The amount of sequencing data for SARS-CoV-2 is several orders of magnitude larger than any virus. This will continue to grow geometrically for SARS-CoV-2, and other viruses, as many countries heavily finance genomic surveillance efforts. Hence, we need methods for processing large amounts of sequence data to allow for effective yet timely decision-making.

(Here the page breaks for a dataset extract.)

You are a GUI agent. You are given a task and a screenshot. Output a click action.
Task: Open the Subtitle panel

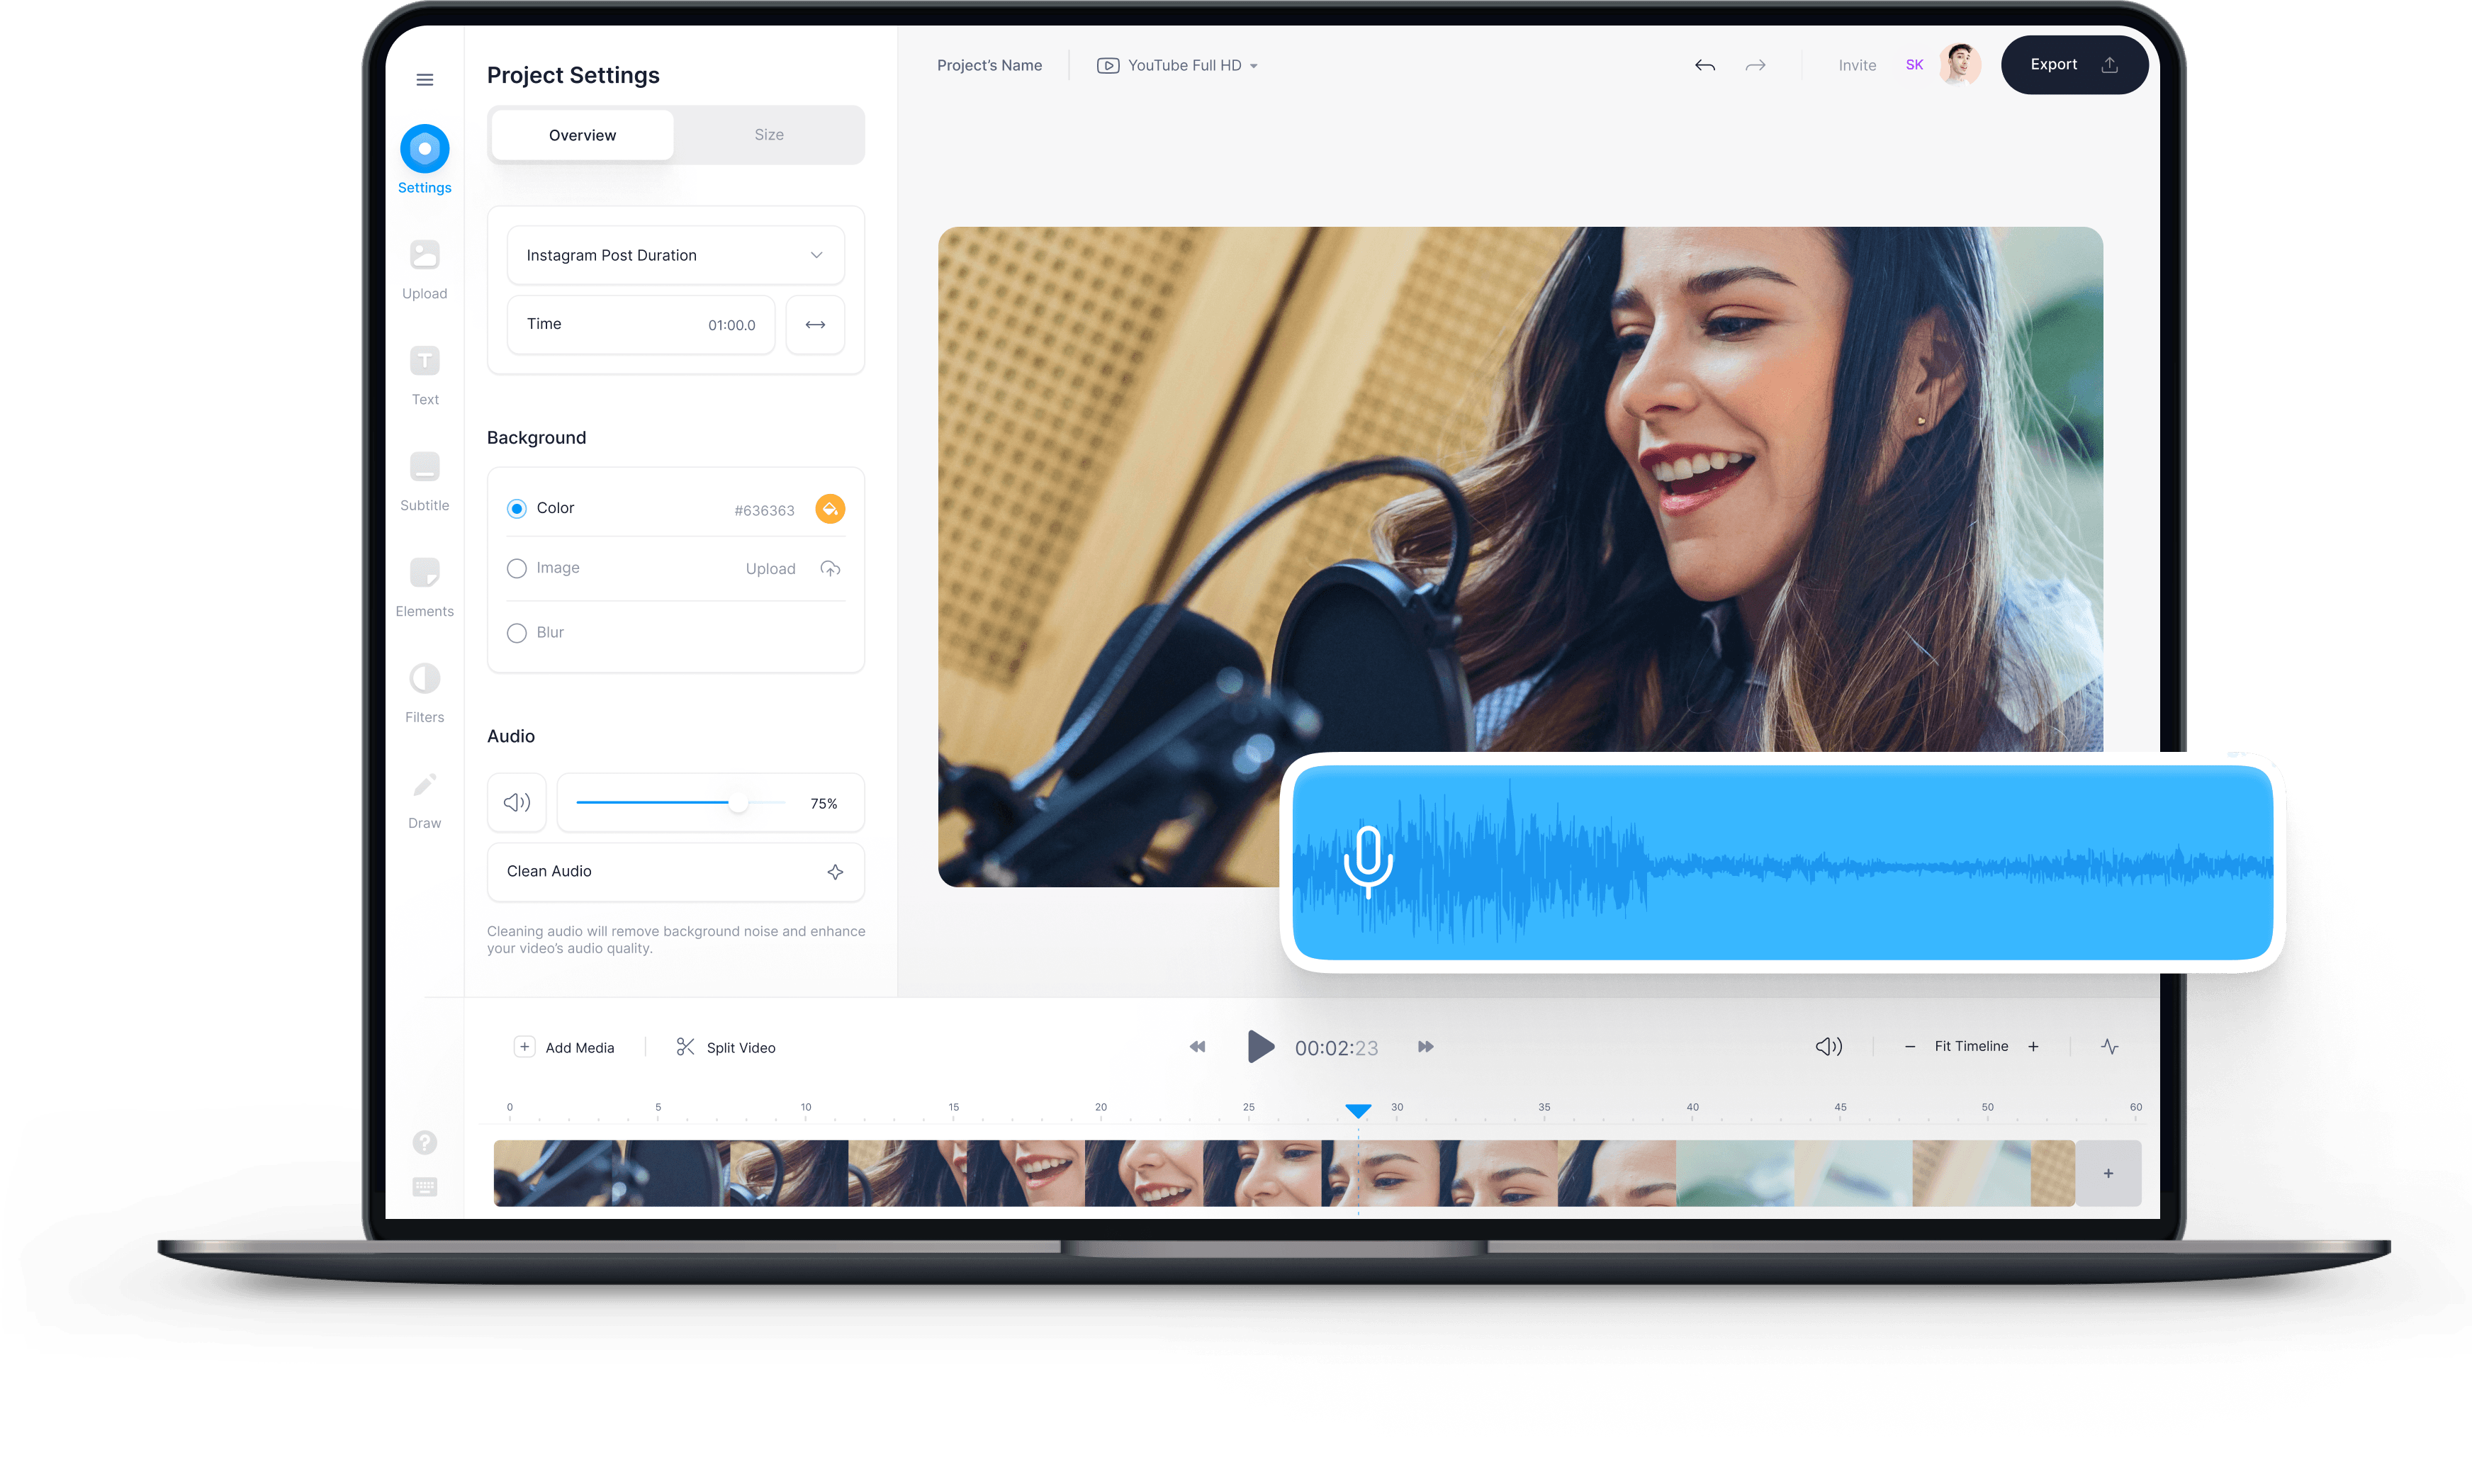(x=424, y=479)
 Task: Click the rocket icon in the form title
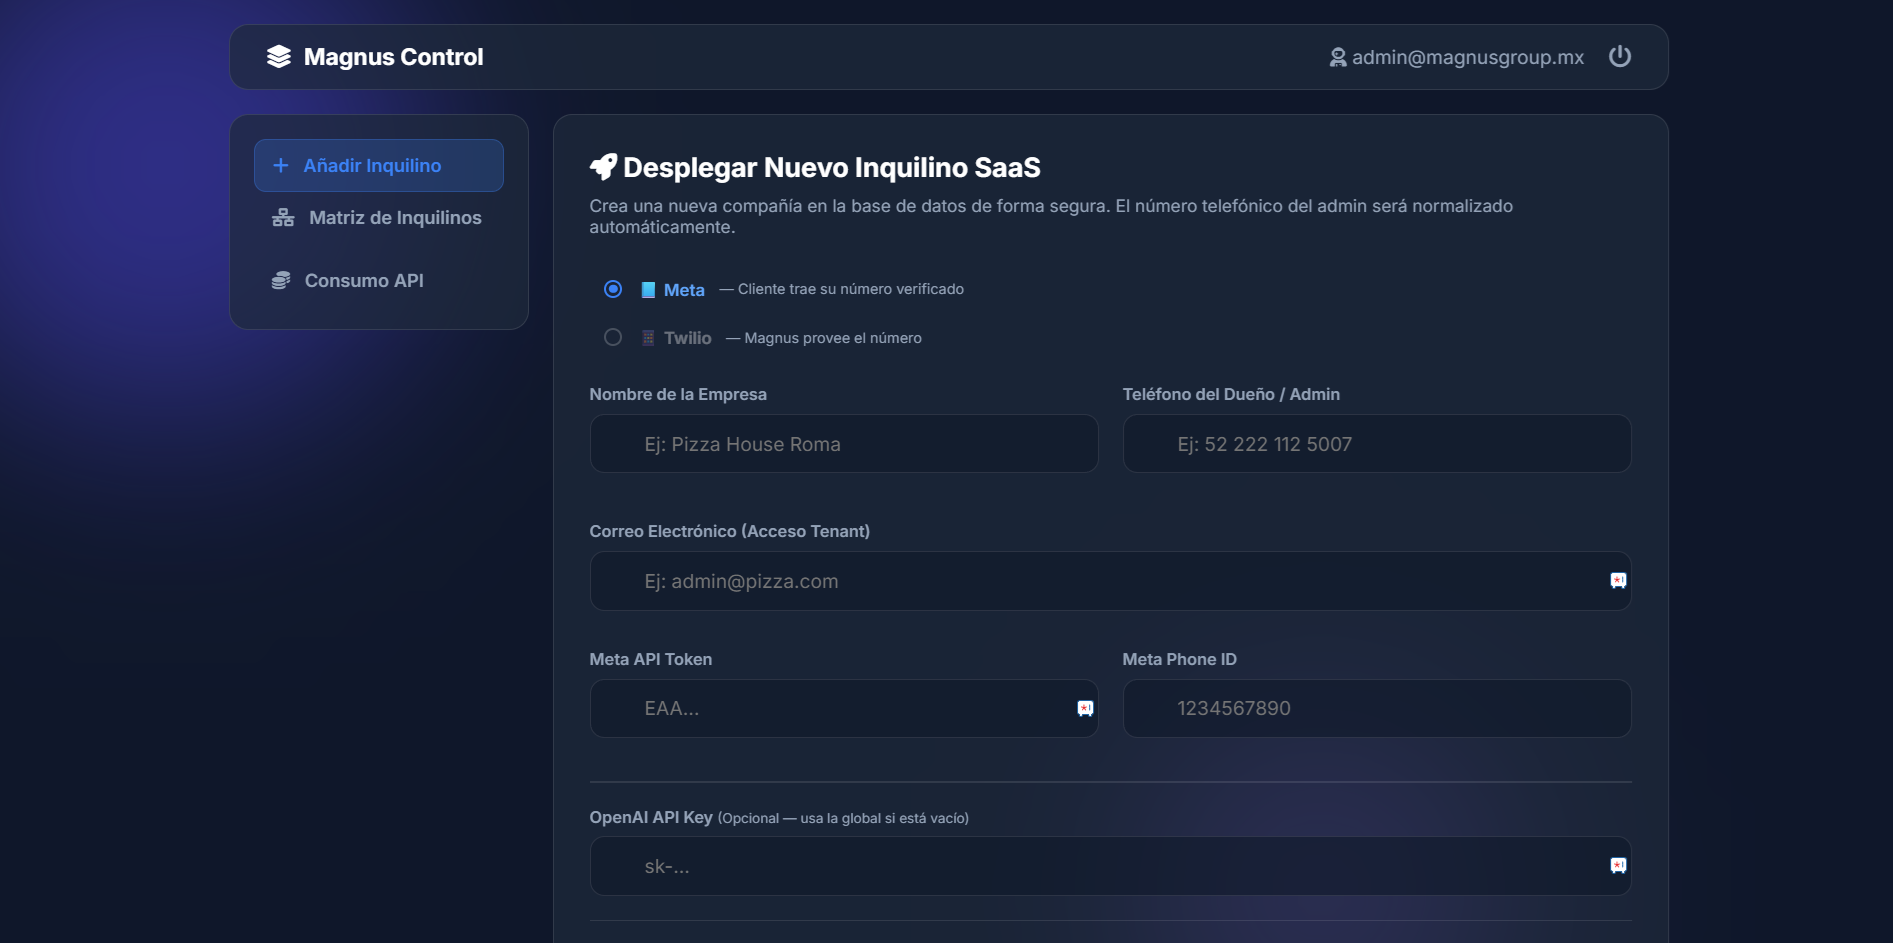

Such data will come from heterogeneous sources: aligned, unaligned, or even unassembled raw nucleotide or amino acid sequencing reads pertaining to the whole genome or regions (e.g., spike) of interest. In this work, we propose \emph{ViralVectors}, a compact feature vector generation from virome sequencing data that allows effective downstream analysis. Such generation is based on \emph{minimizers}, a type of lightweight "signature" of a sequence, used traditionally in assembly and read mapping -- to our knowledge, the first use minimizers in this way. We validate our approach on different types of sequencing data: (a) 2.5M SARS-CoV-2 spike sequences (to show scalability); (b) 3K Coronaviridae spike sequences (to show robustness to more genomic variability); and (c) 4K raw WGS reads sets taken from nasal-swab PCR tests (to show the ability to process unassembled reads). Our results show that ViralVectors outperforms current benchmarks in most classification and clustering tasks.
翻译:----
随着新冠病毒基因测序数据量的指数级增长,从整个基因组或重要区域(如刺突)的已对准、未对准甚至未组装的原始核苷酸或氨基酸测序读数等异构来源收集大量测序数据来支持有效但及时的决策-making的方法对于提升整个新冠病毒和其他病毒的基因组监测非常重要。在本研究中,我们提出了一种称为“病毒载体”(ViralVectors)的紧凑特征向量方法来从生物体组测序数据中提取信息,以支持有效的后续分析。这种生成基于最小化(minimizers),这是一种轻量级的序列“签名”,在组装和读取映射中传统上进行使用,我们认为是第一个在这种方式中使用最小化方法。我们在不同类型的测序数据上验证了我们的方法:(a)250万个SARS-CoV-2刺突序列(以显示可扩展性);(b)3,000个冠状病毒刺突序列(以显示对更多基因组可变性的稳健性);以及(c)从鼻拭子PCR测试中采集的4K个原始全基因组序列读数集(以显示处理未组装读取的能力)。我们的结果表明,ViralVectors在大多数分类和聚类任务中优于当前基准。